Food inflation eased marginally to 12.47 per cent for the week ended July 10 as some essential items like vegetables turned cheaper, but experts said it may not stop Reserve Bank of India from hiking short-term rates in its upcoming monetary review.
However, petroleum product prices remained flat week-on- week as the government decision to raise fuel prices had only led to one-time hike in these rates.
The fuel, power, light and lubricants inflation remained intact at 14.27 per cent.

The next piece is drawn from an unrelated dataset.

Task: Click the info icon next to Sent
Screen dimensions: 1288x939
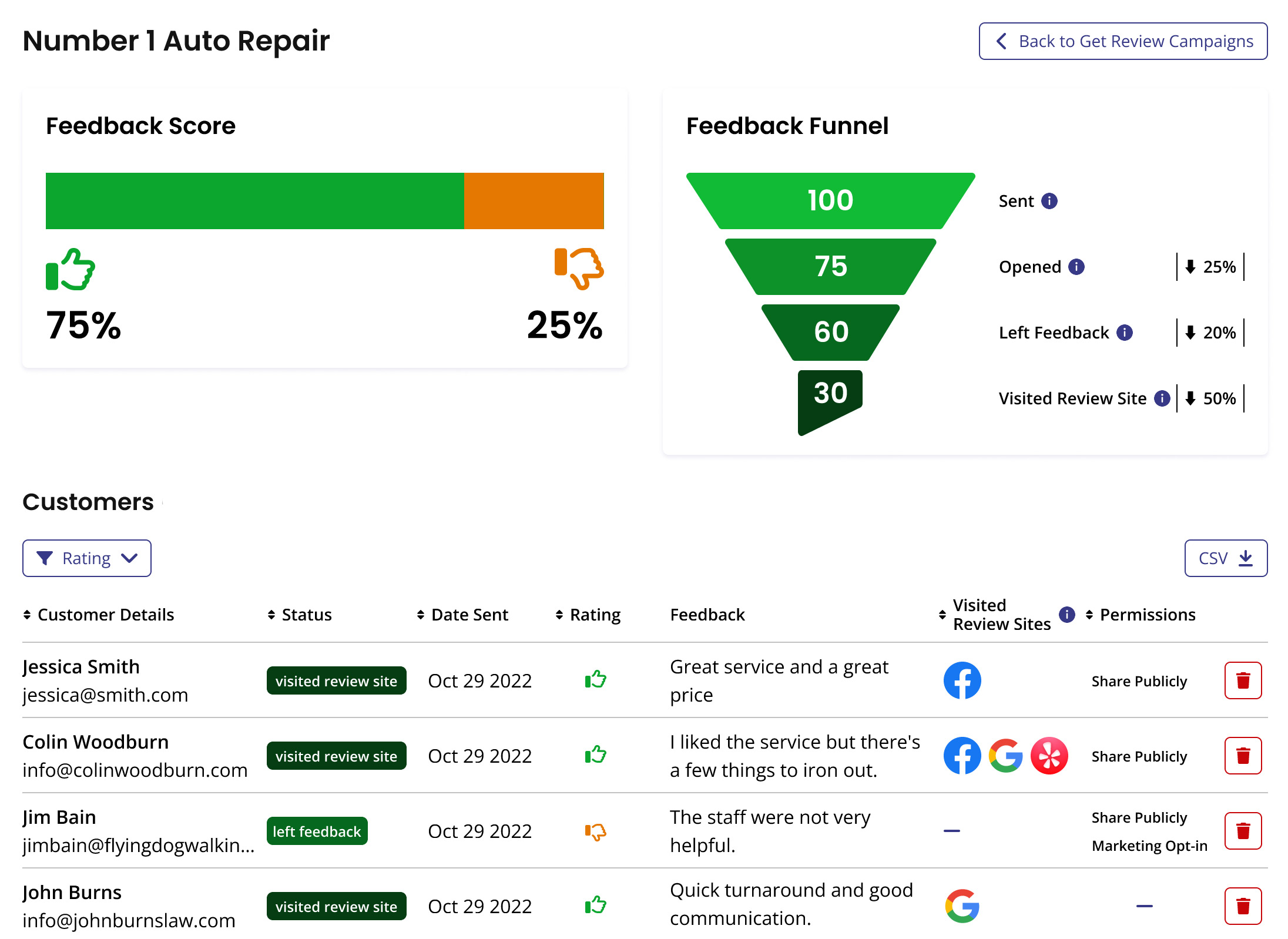Action: pos(1049,200)
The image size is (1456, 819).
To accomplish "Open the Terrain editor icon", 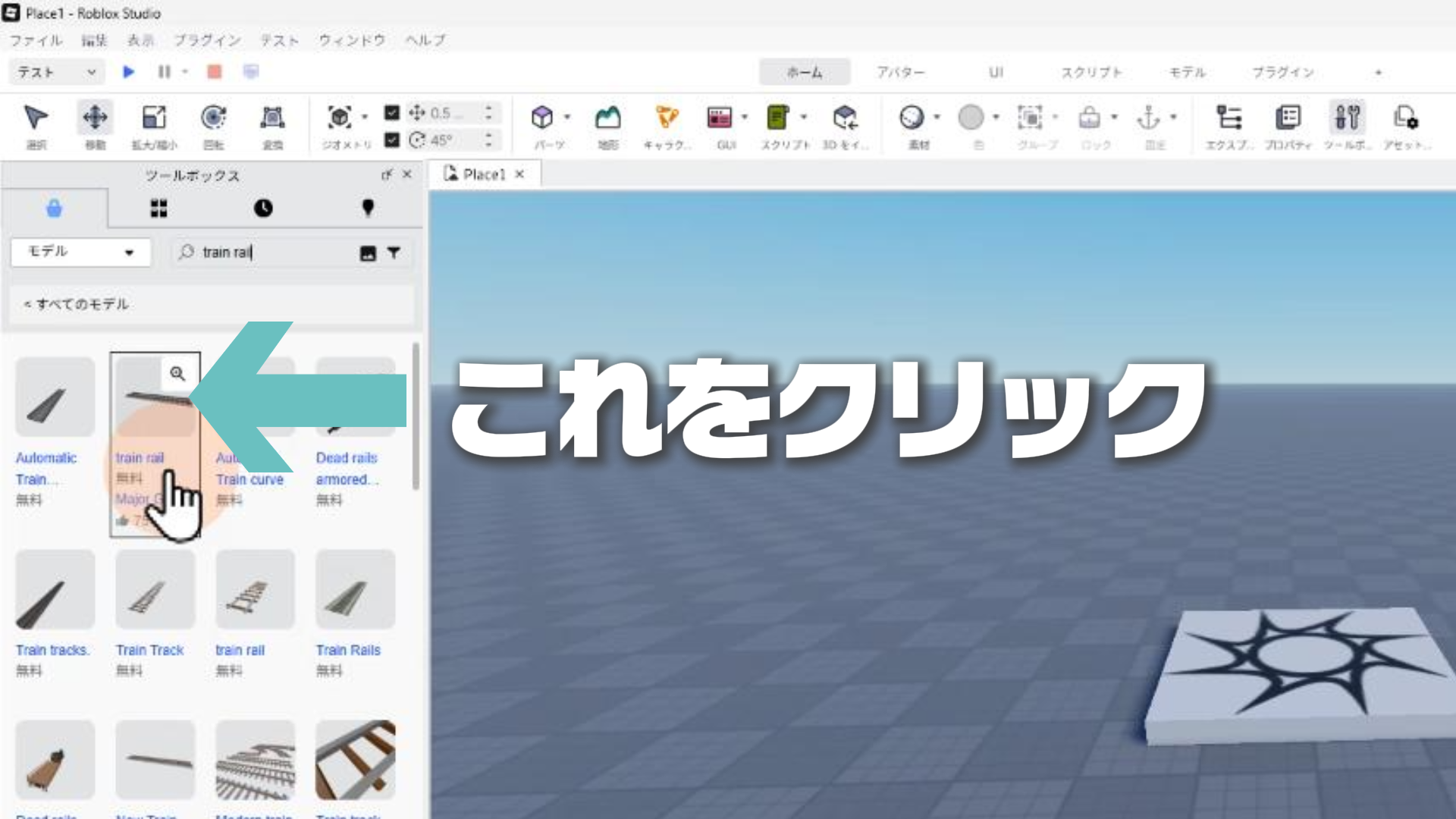I will pyautogui.click(x=607, y=118).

But the fuel price hike could lead to indirect impact on inflation and this cascading impact will be felt in near future.

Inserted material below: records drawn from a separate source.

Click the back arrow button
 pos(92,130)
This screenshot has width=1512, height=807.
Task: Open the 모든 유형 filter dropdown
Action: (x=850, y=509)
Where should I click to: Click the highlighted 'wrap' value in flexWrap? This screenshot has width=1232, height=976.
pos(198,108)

Analysts said the decline in food inflation augurs well for times to come and inflation is likely to go down further due to good monsoon.

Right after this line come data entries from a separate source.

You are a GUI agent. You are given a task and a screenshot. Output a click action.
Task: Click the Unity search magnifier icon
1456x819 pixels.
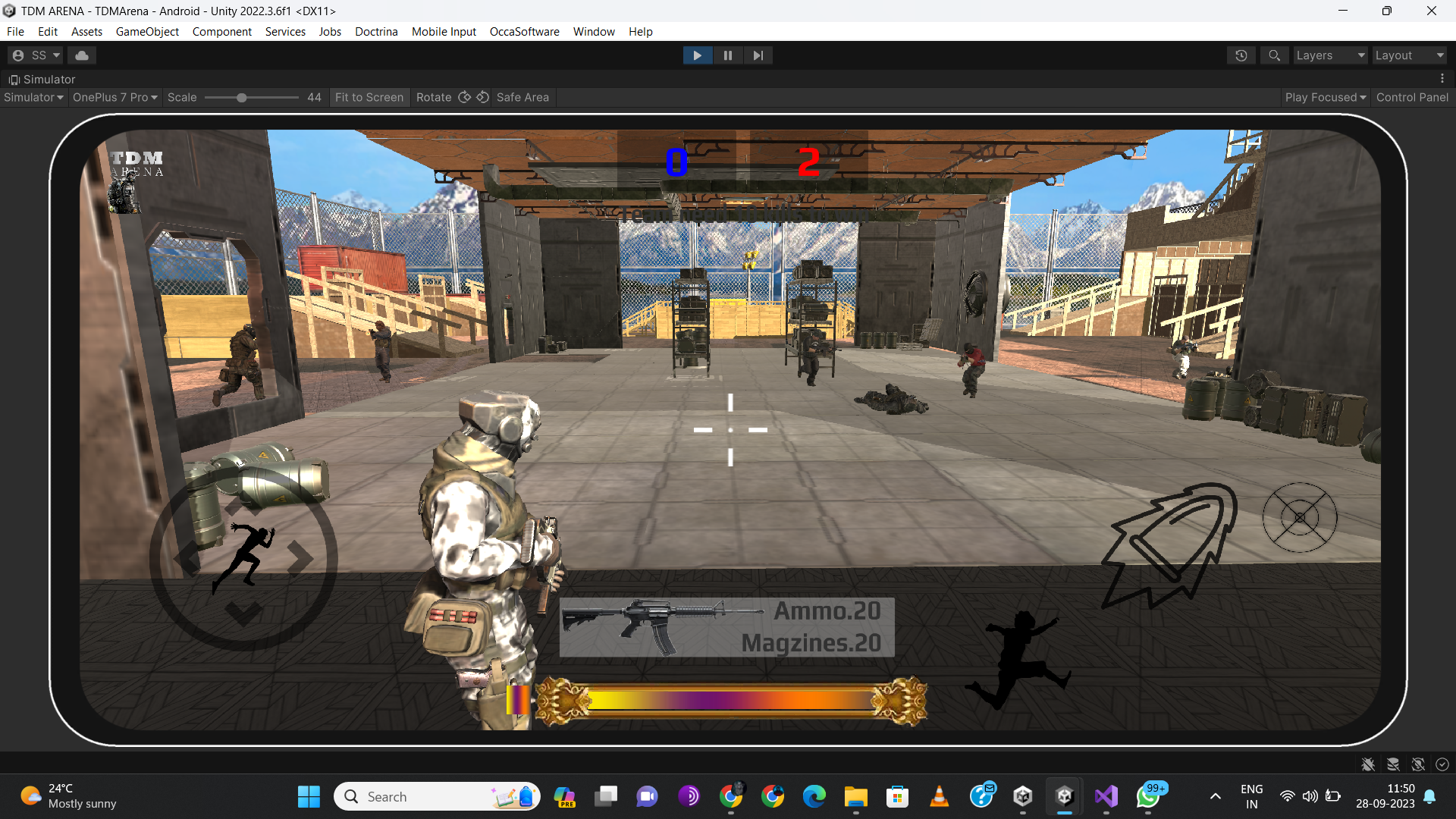1274,55
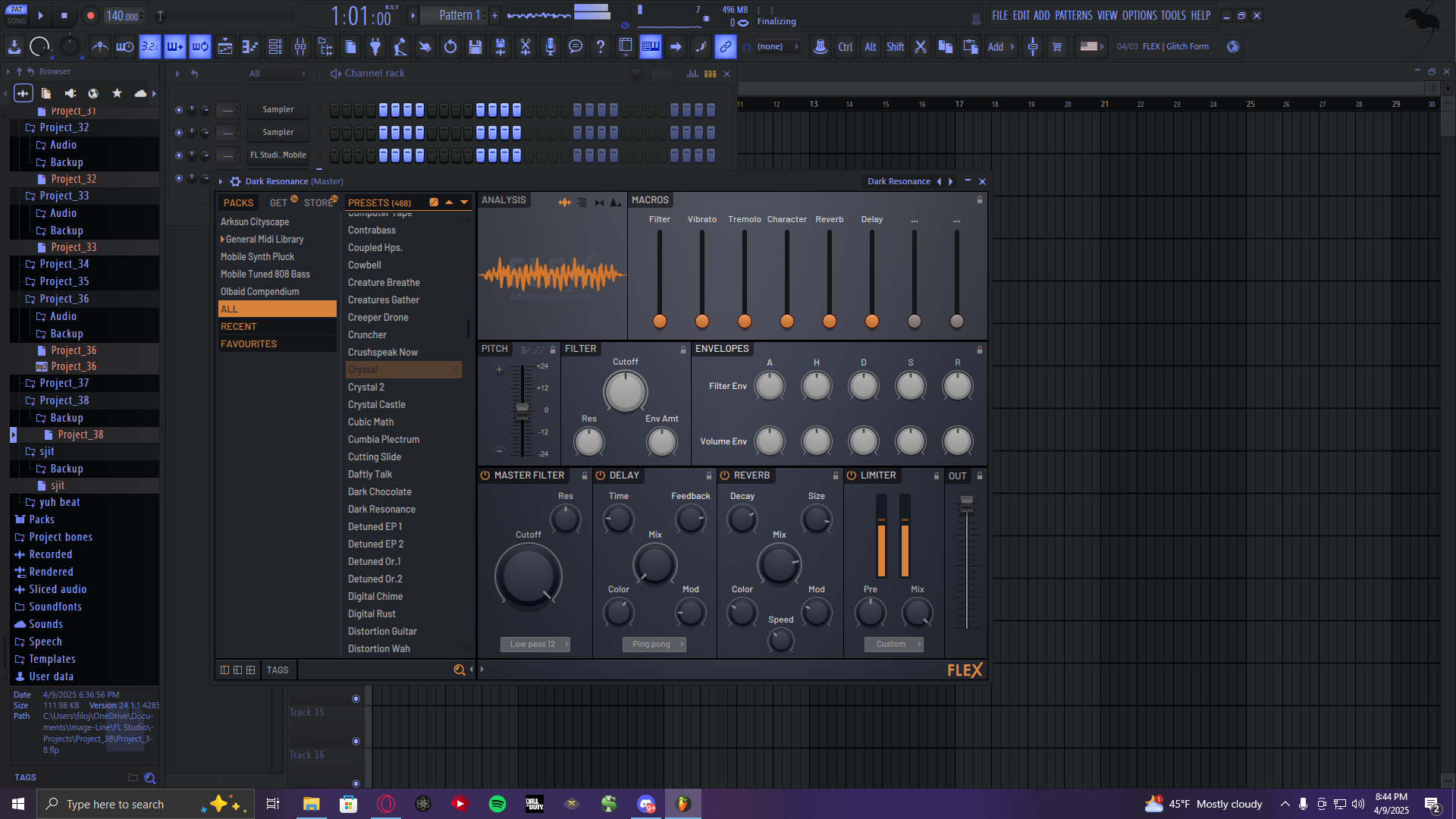Mute the first Sampler channel

[179, 110]
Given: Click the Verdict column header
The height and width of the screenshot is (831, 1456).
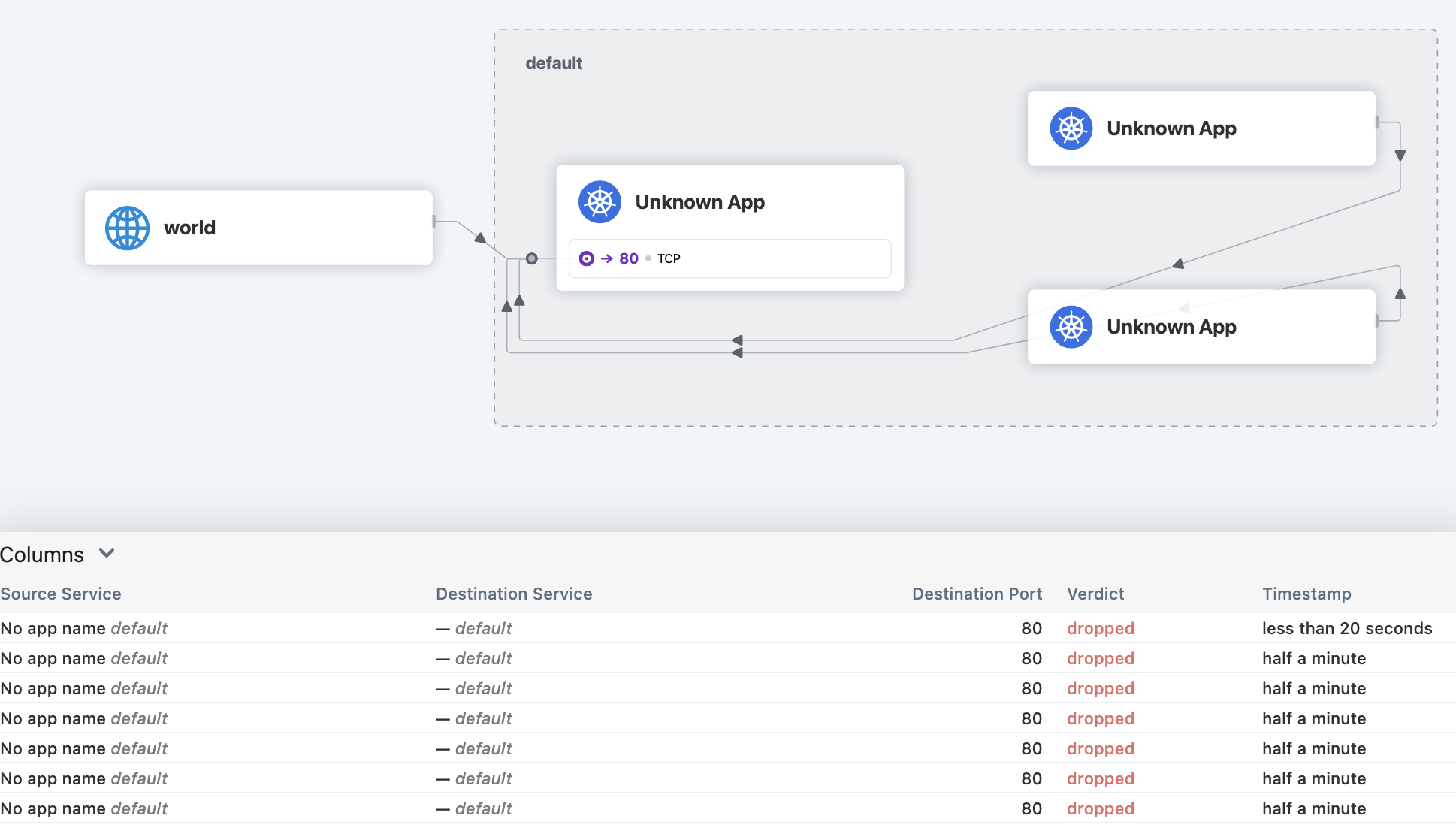Looking at the screenshot, I should tap(1095, 594).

They also attribute fall in inflation by 0.34 percentage points from 12.81 per cent in the previous week to the high- base effect. Food inflation had stood at 11.93 per cent at the same time last year.
"No doubt the base affect is responsible for it. Besides, monsoon is progressing and with a good production we can expect the inflation to decline further from now on," Prime Minister's Economic Advisory Council member Govinda Rao said.
On weekly basis, pulses prices declined by 0.84 per cent, vegetables by 0.13 per cent and wheat by 0.11 per cent. However, poultry chicken, condiments and spices, milk, gram and river fish turned expensive over the previous week.
Even as food inflation declined, it remained at elevated level of over 12 per cent, despite high inflation last year. Year-on-year, a number of essential items like pulses, fruits and milk remained quite expensive.
Pulses prices rose by 23.79 per cent, milk by 17.33 per cent and fruits by 10.02 per cent. Some economists said that not much should be interpreted from the weekly fall in inflation as these minor changes would continue and any genuine decline in inflation would come only from September.
"These are minor changes. And we have been seeing such minor ups and downs for some weeks now. So it is better not to read much in the week-to-week food inflation figures . . . From September, we expect a steep decline in the food inflation figures with a good monsoon leading to rising productivity," Crisil chief economist D K Joshi said.
As such, economists expect RBI to further jack up borrowing costs by raising short-term rates.
"The focus will remain on containing inflation. We expect the RBI to hike the short-term lending and borrowing rates by 25 basis points at its policy review meeting on July 27," Joshi said.